The flowers in my salad, left, are Carnation (Dianthus) petals. They have a slightly bitter, spicy flavor and provide a lovely contrast to the pale green lettuce leaves.

This next salad is one that I had last summer in a darling little restaurant in the South of France. It took my breath away as the server placed it in front of me — I did not know whether to eat it or frame it. This salad brought edible art to a whole new level. And it was delicious!
Salad in Aix-en-provence

Some of my favorite edible flowers include:

  • Carnation
  • Nasturtium
  • Pansy
  • Rose
  • Violets
  • Violas

Also, as a general rule, the flowers of culinary herbs are usually edible. Some of these include basil, chives, coriander and garlic.
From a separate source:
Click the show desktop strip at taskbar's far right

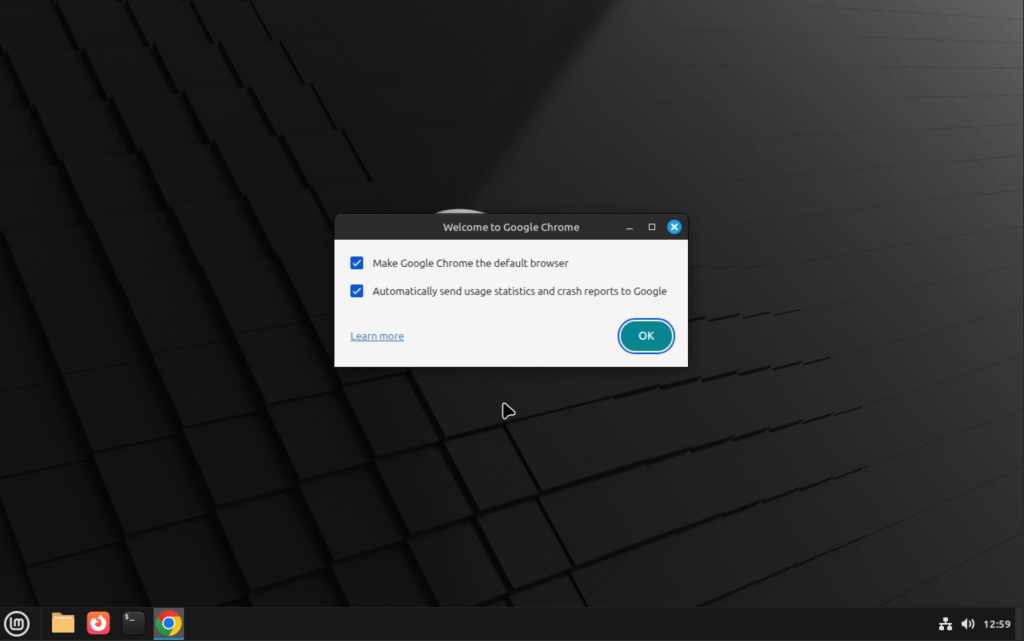[x=1021, y=622]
The four most important things to consider when choosing edible flowers are:

  1. Make sure they are edible. If you’re not sure, consult a book or website, preferably with photos.
  2. Use flowers that you know to be free of any toxic chemicals. Organic is the best option.
  3. Wash the petals thoroughly.
  4. Eat only small amounts. The petals should be considered a garnish rather than a main course.

For a great list of edible flowers and a list of safety do’s and don’t, check out this post on How to Choose Edible Flowers. Equally important, here is a list of non-edible flowers (including, but not limited to: azalea, crocus, daffodil, foxglove, oleander, rhododendron, jack-in-the-pulpit, lily of the valley, and wisteria).

Your turn: Have you ever eaten flower petals?  Did you enjoy them? What edible flowers grow in your corner of the world?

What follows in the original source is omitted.